Clearchus set his feet in the narrow steps and followed Nathan, carrying the jailer's spear in his left hand and clinging to each projection with his right. More than once his feet slipped and Chares saved him from falling. The steps wound upward almost perpendicularly, and it was evident that they were rarely used, for in places the soft brick had crumbled, leaving wide gaps.
"Look up!" Chares cried desperately, as Clearchus halted at one of these dangerous points. "Look up – and remember Artemisia, whom thou alone canst save!"
He had touched the right chord at last. The Athenian's brain cleared at the mention of Artemisia's peril, and he forgot his own. The wall no longer seemed to waver before his eyes. All doubt of his ability to pass where Nathan had passed before him vanished from his mind, and he gained the top with an even pulse.
They paused for a moment to get their bearings. Far beneath them they saw the starlight trembling on the broad sweep of the Euphrates, beyond which for miles lay a level country, dotted with trees and fields. Behind them spread the sleeping city, an endless succession of roofs and towers. Here and there a torch glimmered like a firefly. The crest of the wall, upon which they stood and where four chariots might have been driven abreast without crowding, was apparently deserted.
The sound of shouting rose from the direction of the prison. They saw a cluster of torches issue from the main entrance and scatter in every direction.
"They are giving the alarm," Nathan said, "but I think we shall have time to disappoint them. There is a rope waiting for us where the river touches the wall, and at its lower end we shall find a boat."
The river was several hundred yards distant from the spot where they stood. Before they could reach the place where the rope was concealed, they must traverse nearly a quarter of a mile. Between them and safety stood one of the guard-houses built for the sentries whose duty it was to patrol the wall night and day. Still worse, they must pass the entrance of a broad flight of steps that led downward into the city and formed the usual means of ascent to the top of the wall.
It had been Nathan's plan to come up by these steps and gain the rope without passing the guard-house. The obstinacy of the jailer had disarranged everything. It was of the first importance that they should reach the rope before the sentinels on the wall could learn what had happened, or the guards from below could mount.
Like shadows they sped along the top of the wall, holding as near as possible to the outer edge so as not to be seen from the city. Outside the guard-house a sentry stood, craning his neck to see what was going on beneath him to cause all the shouting. They stole by behind his back without arousing his attention.
They had fled past the head of the stairway and were congratulating themselves on their good fortune when they came suddenly face to face with a returning sentry, slowly pacing his beat. The man was as much surprised as they and seemed in doubt as to whether they were friends or foes.
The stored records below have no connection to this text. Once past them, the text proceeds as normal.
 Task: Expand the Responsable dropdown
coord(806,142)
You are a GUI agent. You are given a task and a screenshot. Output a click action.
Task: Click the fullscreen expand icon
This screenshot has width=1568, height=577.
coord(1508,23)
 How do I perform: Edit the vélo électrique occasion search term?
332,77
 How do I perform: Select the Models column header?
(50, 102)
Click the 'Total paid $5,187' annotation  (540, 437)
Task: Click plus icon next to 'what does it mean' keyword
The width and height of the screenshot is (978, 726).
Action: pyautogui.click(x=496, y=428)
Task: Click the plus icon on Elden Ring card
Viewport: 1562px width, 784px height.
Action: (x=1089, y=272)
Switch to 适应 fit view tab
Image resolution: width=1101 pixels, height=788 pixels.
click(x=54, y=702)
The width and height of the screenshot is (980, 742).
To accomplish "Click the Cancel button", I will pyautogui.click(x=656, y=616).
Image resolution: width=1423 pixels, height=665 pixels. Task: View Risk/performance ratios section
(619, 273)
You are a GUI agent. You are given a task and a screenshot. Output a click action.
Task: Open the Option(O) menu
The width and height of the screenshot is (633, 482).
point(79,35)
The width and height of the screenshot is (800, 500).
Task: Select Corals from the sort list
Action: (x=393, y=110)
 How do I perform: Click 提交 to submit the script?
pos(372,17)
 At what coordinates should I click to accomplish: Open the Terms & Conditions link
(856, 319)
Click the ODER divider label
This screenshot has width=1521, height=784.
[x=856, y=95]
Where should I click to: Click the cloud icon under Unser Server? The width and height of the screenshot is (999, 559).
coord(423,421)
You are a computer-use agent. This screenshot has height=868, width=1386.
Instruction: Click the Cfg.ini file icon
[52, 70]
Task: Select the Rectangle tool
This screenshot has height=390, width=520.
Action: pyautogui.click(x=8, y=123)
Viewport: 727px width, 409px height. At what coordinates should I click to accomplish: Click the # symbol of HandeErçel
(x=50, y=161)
Before he could make up his mind, Chares gripped him by the throat and the broad blade of the jailer's spear buried itself in his heart. He had uttered no cry. Chares dragged the body under the parapet that had been built where the wall overhung the river to protect the defenders from the archers who might be sent to attack the city from ships.
Crouching in the shadow of this elevation, they went on at a slackened pace, expecting every moment to come upon the rope. It was nowhere to be found. The shouting from the city now came clearly up from the staircase as the guards ascended. Finally Nathan paused and looked doubtfully about him.
"It should be very near here," he said, "but I do not see it."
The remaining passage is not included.